WHAT TO WORK ON »
Look through the records below, count the lines with the word "post", and reply with only the number.

DATA FOR THE TASK »
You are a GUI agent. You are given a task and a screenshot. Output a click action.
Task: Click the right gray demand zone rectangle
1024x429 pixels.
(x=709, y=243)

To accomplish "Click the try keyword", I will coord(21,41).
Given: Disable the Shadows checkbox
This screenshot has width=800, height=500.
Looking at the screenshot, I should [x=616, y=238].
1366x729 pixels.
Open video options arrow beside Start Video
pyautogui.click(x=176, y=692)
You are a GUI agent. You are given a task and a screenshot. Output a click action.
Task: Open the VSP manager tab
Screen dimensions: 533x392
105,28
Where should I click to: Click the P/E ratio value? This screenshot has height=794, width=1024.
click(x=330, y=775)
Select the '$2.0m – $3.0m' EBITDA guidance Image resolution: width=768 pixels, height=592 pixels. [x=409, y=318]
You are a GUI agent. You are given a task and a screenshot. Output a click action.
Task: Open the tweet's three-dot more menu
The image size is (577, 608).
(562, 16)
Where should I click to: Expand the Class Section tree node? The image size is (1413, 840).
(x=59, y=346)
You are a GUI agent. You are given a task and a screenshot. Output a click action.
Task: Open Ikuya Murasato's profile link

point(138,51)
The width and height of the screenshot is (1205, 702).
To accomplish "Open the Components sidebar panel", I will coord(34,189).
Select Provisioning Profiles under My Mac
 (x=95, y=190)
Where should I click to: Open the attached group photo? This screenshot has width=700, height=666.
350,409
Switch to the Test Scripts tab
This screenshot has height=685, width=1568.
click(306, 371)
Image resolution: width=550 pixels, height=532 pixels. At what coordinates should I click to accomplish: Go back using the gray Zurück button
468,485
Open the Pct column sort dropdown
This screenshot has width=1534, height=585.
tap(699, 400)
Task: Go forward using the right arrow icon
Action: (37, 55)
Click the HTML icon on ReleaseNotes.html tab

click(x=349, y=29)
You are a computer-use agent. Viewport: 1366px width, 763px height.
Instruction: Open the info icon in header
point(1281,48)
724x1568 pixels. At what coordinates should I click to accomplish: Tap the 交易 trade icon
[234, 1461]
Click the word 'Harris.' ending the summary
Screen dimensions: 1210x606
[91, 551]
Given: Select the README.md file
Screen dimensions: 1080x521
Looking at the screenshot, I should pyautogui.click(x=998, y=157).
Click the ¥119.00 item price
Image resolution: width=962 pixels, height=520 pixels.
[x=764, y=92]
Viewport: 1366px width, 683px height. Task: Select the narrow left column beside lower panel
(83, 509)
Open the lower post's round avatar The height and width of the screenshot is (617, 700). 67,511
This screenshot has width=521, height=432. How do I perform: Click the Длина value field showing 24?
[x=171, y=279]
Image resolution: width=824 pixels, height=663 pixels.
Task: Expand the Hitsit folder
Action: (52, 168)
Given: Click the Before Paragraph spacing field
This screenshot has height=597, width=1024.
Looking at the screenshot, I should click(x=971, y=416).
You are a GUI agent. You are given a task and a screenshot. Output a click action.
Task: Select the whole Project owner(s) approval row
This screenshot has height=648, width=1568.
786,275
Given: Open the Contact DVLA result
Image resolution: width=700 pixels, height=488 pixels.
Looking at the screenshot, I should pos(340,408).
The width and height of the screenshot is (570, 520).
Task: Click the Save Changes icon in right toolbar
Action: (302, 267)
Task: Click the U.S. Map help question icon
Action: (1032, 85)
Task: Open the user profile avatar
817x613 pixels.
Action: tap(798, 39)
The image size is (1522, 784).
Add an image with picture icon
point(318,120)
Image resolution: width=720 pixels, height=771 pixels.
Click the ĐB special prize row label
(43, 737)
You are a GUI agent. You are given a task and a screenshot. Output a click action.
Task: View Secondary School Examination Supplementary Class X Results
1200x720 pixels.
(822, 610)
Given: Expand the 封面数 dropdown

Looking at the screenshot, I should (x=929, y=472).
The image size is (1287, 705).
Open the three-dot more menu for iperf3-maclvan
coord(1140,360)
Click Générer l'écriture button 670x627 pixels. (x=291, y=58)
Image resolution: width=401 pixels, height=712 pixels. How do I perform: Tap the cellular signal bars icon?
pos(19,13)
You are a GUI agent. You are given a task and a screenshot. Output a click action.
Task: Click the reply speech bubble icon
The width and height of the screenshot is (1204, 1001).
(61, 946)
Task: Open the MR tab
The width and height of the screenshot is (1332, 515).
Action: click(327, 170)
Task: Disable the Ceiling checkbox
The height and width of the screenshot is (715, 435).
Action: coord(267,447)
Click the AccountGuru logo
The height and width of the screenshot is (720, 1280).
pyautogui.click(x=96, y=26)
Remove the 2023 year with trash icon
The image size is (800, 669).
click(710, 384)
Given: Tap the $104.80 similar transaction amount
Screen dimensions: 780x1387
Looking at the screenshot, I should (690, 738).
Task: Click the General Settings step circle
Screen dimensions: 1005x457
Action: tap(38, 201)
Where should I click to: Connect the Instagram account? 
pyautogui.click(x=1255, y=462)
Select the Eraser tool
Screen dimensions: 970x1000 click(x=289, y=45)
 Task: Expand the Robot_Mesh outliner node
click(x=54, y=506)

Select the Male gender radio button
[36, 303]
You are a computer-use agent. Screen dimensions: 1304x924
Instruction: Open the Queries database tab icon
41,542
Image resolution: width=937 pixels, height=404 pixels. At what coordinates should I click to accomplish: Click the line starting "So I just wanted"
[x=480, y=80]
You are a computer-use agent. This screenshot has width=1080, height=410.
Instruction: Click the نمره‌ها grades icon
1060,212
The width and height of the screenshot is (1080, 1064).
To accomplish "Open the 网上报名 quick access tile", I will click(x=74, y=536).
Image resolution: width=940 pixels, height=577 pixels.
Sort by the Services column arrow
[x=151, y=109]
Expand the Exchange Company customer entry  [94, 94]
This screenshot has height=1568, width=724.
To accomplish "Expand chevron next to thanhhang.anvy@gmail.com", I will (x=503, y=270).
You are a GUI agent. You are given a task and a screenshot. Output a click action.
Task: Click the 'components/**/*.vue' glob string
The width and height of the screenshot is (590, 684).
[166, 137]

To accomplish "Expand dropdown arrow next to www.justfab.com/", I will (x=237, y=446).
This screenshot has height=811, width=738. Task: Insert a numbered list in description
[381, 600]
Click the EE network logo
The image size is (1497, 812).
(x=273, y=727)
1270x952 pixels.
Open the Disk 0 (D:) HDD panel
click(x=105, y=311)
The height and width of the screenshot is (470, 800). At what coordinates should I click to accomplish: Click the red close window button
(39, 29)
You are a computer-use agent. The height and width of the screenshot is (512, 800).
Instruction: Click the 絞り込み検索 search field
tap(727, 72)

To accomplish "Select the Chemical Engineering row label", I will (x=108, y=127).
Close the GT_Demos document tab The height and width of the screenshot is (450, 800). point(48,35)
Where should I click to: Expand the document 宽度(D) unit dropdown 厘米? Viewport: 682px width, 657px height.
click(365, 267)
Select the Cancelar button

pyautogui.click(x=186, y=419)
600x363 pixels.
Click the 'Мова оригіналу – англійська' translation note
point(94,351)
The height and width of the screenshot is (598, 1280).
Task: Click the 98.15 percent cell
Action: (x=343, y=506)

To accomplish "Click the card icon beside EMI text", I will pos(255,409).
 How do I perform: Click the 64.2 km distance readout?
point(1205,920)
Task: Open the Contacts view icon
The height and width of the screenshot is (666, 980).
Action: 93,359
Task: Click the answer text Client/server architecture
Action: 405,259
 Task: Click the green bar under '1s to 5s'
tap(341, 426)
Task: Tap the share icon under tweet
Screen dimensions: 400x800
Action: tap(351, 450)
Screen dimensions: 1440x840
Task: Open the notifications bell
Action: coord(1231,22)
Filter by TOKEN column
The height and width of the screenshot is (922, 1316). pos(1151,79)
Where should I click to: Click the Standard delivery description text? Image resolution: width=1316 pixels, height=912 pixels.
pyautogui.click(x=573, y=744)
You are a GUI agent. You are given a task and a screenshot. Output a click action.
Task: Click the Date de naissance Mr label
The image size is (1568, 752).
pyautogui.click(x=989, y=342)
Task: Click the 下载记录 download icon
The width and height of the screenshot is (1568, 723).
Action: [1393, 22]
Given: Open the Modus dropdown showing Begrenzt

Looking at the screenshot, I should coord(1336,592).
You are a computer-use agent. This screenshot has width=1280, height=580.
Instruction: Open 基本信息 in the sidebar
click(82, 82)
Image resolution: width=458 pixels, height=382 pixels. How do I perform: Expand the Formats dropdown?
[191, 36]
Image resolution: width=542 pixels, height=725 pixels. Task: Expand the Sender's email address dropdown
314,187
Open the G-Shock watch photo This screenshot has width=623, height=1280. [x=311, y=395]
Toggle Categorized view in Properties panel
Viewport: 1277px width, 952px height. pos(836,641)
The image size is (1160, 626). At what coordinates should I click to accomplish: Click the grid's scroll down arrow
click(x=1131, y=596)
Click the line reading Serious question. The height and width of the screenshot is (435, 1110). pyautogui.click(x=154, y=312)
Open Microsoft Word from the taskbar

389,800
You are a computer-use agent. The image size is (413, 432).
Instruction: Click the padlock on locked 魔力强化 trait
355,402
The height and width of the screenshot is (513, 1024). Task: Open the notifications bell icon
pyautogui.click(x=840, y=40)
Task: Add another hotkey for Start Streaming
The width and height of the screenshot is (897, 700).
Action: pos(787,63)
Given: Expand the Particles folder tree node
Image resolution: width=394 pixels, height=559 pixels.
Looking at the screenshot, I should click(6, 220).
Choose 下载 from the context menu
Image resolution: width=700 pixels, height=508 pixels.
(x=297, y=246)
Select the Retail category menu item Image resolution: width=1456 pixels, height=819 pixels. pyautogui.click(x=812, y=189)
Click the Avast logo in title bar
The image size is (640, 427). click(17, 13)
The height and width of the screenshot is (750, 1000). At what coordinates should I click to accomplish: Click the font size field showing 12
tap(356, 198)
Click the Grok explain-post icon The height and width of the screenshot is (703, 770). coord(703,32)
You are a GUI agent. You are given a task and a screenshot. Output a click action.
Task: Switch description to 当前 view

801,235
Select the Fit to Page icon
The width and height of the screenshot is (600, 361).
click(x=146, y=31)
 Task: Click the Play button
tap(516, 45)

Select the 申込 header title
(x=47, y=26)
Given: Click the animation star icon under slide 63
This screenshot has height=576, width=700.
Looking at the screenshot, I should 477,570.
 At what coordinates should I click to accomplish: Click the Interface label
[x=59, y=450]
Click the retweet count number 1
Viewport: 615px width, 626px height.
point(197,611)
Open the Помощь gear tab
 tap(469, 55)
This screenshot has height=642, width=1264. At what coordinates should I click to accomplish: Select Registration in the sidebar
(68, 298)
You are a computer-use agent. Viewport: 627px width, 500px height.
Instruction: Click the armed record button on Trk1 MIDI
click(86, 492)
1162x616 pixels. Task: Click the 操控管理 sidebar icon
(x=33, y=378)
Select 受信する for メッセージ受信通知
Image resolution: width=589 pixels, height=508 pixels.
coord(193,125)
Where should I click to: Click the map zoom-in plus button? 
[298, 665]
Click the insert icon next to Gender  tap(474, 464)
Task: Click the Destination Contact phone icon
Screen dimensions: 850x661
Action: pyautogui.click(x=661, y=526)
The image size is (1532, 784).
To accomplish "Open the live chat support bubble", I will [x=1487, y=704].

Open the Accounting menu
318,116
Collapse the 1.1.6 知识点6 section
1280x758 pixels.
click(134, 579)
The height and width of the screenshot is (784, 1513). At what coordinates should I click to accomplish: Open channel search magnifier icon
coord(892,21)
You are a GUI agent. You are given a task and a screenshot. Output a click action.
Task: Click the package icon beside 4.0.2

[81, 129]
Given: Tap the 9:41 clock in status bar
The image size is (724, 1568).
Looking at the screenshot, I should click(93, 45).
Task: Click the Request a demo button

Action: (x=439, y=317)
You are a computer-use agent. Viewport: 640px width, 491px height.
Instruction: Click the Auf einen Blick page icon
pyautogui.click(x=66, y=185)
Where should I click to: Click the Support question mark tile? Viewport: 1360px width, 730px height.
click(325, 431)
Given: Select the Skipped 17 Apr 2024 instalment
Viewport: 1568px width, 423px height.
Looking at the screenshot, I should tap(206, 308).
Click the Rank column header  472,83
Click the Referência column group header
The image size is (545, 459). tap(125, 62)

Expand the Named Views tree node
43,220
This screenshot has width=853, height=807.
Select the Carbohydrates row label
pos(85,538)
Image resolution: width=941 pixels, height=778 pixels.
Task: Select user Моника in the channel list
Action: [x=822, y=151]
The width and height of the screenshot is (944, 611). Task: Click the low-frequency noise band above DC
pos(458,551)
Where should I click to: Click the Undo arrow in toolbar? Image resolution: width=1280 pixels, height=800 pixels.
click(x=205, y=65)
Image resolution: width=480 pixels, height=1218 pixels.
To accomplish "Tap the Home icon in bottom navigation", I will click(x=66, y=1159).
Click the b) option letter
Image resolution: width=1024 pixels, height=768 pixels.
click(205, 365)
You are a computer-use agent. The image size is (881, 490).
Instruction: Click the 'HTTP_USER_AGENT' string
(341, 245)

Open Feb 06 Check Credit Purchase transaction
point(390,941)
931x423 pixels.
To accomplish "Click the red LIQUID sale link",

SOLVED EXERCISE »
2